Als er der zwei Reiter auf der Straße vor sich gewahr wurde, zügelte der Aranier sein Ross wieder. Nicht dass diese zwei noch Gefahr witterten und es ein Scharmützel geben würde für nichts und wieder nichts. So ließ er sein in einen lockeren Schritt zurückfallen und näherte sich nun deutlich langsamer den beiden anderen Reisenden. Zwar erwartete er keine Gefahr oder Bedrohung, jedenfalls nicht mehr als gewöhnlich in einer solchen Gegend, aber das beständige Mustern und Beobachten der Umgebung war dem Leibgardisten in Fleisch und Blut übergegangen.
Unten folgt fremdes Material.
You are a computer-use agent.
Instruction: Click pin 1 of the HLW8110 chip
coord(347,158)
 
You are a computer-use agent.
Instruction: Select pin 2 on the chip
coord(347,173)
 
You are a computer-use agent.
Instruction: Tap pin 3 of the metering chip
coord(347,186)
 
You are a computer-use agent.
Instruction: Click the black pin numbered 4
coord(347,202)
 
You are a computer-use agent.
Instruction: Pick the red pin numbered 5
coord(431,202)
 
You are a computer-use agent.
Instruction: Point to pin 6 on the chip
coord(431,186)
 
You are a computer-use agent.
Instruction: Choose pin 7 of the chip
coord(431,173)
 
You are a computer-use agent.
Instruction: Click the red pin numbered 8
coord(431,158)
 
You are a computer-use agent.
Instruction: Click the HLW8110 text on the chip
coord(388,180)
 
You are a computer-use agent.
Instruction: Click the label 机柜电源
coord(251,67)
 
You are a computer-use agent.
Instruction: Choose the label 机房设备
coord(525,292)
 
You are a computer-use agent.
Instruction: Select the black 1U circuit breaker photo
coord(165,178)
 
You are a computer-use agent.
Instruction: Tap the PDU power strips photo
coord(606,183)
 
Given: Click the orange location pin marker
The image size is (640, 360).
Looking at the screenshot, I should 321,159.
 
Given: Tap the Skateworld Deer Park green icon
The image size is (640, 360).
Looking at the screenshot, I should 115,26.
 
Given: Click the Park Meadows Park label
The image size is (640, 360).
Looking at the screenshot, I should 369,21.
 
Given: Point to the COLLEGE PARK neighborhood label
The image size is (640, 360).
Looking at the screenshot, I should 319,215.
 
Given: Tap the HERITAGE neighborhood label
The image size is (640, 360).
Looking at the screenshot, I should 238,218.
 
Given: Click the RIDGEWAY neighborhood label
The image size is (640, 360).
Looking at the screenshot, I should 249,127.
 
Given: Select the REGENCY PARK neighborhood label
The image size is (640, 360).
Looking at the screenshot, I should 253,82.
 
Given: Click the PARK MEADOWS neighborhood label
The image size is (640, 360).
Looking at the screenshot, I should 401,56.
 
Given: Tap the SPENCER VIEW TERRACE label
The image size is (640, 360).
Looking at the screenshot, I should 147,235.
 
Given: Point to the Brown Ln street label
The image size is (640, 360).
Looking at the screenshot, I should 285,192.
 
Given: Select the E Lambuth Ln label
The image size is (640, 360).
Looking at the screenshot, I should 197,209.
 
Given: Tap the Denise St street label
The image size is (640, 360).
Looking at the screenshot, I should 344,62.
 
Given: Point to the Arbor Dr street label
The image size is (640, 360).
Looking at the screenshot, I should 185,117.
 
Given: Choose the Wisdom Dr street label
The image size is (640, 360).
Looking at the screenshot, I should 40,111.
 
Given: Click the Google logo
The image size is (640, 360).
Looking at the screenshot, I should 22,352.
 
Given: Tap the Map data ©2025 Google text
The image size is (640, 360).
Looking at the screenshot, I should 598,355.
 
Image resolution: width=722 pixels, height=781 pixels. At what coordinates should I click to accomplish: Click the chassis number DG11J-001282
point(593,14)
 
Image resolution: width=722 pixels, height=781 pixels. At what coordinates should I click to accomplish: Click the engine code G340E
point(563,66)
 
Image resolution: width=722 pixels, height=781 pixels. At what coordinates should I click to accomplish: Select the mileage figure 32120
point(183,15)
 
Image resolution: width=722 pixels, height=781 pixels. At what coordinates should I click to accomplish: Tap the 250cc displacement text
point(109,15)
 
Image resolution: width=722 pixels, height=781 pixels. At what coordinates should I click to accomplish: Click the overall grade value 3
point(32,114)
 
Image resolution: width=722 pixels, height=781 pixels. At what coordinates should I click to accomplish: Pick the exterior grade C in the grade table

Routiniert registrierte er die offensichtlichen Waffen, die Rüstungen und beobachtete das Verhalten der zwei Reiter aufmerksam. Räuber und Wegelagerer waren es wohl nicht, obgleich der jüngere der beiden recht ungepflegt aussah. Gute Pferde, Platte und Anderthalbhänder sprachen eher für Krieger oder gar Adel, wenngleich die beiden wohl auch keine Almadanis sein dürften. Eingedenk des Rahjafestes im Taubental konnte es sich auch einfach um bewaffnete Reisende handeln, die dorthin unterwegs waren, obgleich diese zwei nicht wirklich so aussahen als würden der schönen Göttin besonders huldigten. Mittlerweile war der Abstand auf wenige Schritt geschrumpft.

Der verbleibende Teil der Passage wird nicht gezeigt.